A cruise ship has been remotely piloted through a key shipping passage using escort tugs to prevent the spread of coronavirus
Italian cruise ship Costa Diadema was remotely manoeuvred through the Suez Canal by a team of pilots on escort tugs in late March.
This ship was sailing from the United Arab Emirates to Italy with special measures applied as there had been 65 cases of Covid-19 on board. These infections led the authority to pilot the ship through the canal in Egypt remotely.
The Suez Canal Authority (SCA) said a pilotage team boarded two escorting tugs on 23 March. In full co-ordination with the transit control offices and navigation monitoring stations, four pilots on the tugs manoeuvred Costa Diadema northbound through the canal.
In this way, SCA could follow Egypt’s Ministry of Health requirements and quarantine rules according to the directives of the World Health Organization. Prior to these manoeuvres, SCA trained its pilots to use advanced technology for marine navigation and remote pilotage.

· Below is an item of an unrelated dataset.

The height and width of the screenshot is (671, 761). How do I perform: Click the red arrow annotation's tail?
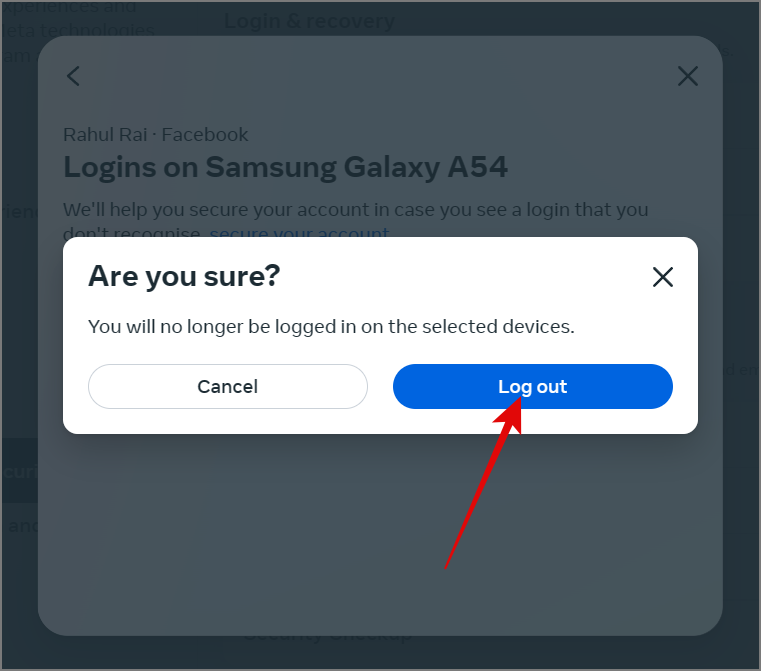tap(447, 566)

Four senior pilots guided Costa Diadema on two escorting tugs, one in the front and one astern of the ship. They were assisted by radar guidance and information from transit control offices and navigation monitoring stations along the seaway.
SCA took other humanitarian actions by transiting Costa Diadema without keeping it waiting in the anchorage area to allow the cruise ship to arrive sooner at its Italian destination, ensuring infected cases could get faster medical treatment.
This remote pilotage application comes as Finnpilot Pilotage intends to test autonomous pilotage technology.
This is the first project of DIMECC’s newly introduced Sea for Value programme to provide blueprints for digitalisation and advanced autonomous operations and navigation.